En 2012, Airbus avait même proposé un système novateur, ne nécessitant aucune électricité ou charge pyrotechnique. L'idée est simple : un enregistreur de vol est posé dans un logement et bloqué par une grille. La grille est conçue de manière à se rompre au-delà d'une certaine force, elle-même calculée en fonction de l'accélération maximale que peut subir l'avion sans dommages. L'enregistreur est ainsi littéralement "arraché" si les contraintes deviennent trop violentes…mais ça ne marche pas dans toutes les positions…un parachute se déploie ensuite pour que l'enregistreur arrive intact au sol.

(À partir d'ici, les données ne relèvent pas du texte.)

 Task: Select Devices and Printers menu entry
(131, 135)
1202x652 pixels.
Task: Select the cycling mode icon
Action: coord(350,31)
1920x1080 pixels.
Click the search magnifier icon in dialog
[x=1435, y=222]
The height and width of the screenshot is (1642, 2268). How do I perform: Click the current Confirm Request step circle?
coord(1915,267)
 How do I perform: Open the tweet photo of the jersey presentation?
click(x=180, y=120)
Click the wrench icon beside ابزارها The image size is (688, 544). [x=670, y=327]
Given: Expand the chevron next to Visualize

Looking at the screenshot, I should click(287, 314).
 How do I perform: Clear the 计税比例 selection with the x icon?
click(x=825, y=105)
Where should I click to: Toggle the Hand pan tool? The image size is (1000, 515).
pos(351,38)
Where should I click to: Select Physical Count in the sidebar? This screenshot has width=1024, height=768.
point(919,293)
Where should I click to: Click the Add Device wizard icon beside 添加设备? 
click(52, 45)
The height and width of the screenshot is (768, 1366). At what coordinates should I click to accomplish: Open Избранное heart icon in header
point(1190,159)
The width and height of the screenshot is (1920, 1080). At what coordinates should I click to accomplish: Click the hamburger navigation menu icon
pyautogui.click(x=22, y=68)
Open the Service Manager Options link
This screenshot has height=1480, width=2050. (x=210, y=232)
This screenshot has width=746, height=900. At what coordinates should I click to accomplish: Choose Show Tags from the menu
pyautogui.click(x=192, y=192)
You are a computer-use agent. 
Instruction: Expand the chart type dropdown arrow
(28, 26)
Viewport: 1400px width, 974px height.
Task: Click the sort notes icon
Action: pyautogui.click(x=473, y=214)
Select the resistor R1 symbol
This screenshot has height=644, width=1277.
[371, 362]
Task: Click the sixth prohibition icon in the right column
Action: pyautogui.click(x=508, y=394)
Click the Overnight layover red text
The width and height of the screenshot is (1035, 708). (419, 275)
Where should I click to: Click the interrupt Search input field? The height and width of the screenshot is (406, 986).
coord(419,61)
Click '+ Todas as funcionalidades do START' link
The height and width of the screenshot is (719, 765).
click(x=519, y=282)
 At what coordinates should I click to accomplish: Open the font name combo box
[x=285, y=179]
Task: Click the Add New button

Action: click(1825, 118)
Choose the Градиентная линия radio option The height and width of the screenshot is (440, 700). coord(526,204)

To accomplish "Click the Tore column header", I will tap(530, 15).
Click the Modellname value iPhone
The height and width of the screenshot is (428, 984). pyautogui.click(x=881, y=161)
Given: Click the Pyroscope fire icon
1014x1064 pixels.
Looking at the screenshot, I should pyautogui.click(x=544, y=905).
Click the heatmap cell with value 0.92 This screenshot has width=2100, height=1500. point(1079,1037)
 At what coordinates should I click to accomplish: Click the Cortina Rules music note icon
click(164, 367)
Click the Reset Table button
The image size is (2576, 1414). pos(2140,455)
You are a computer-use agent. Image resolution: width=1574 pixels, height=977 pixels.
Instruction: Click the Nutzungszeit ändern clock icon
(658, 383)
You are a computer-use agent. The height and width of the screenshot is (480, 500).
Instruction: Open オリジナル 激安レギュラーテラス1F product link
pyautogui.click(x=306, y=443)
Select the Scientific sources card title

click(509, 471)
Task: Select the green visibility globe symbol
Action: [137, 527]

Un DFIRS pour hélicoptère, avec module mémoire protégé et émetteur radio


Le coût du rétrofit est estimé à entre 25000 et 30000€ par avion pour un enregistreur de vol compatible ED-112 ("Minimum Operational Performance Specification for Crash Protected Airborne Recorder Systems" ou la norme qui spécifie ce que doivent supporter les boites noires), et permet de remplacer une boite noire et une balise de détresse par appareil par un DFIR combinant les deux. Le coût serait sensiblement inférieur pour un enregistreur de vol suivant la norme ED-155 (une norme moins contraignante que la ED-112)

Transmission des données en temps réel

L'autre cheval de bataille qui semble indispensable aujourd’hui, c'est la transmission des données en temps réel…on en parle, mais est-ce faisable ?

La réponse est "ça dépend" : quelles données transmettre ? A quelle fréquence ? Faut-il transmettre une fois par minute ou 10 fois par seconde ?

On peut distinguer trois catégories de données : les données de vol, la piste audio du cockpit et les images vidéo du cockpit (recommandé par les organismes de certification, mais pas obligatoire).

La transmission doit se faire via la liaison satellite de l'avion, déjà utilisée aujourd'hui sur de nombreux vols long-courriers pour que les passagers puissent avoir le WiFi…il suffit de rajouter une liaison montante et un centre de recueillement des données au sol (au siège de la compagnie, par exemple).

L'A350 MSN2 au décollage : la bosse blanche sur le dos abrite l'antenne SATCOM...de plus en plus d'appareils sont équipés...


Les études montrent que pour transmettre une vidéo du poste de pilotage à raison de 4 image par seconde, avec un bon algorithme de compression, il faudrait un débit entre 256 Kbit/s et 8 Mbits/s, ce qui est trop pour les systèmes actuels : il faudrait une antenne directive qui doit bien "viser" le satellite..mais si l'avion bouge soudainement, on risque d'interrompre la liaison…or un appareil va souvent prendre des positions inusuelles avant un crash…ce qui rendrait le système inutile dans bien des cas…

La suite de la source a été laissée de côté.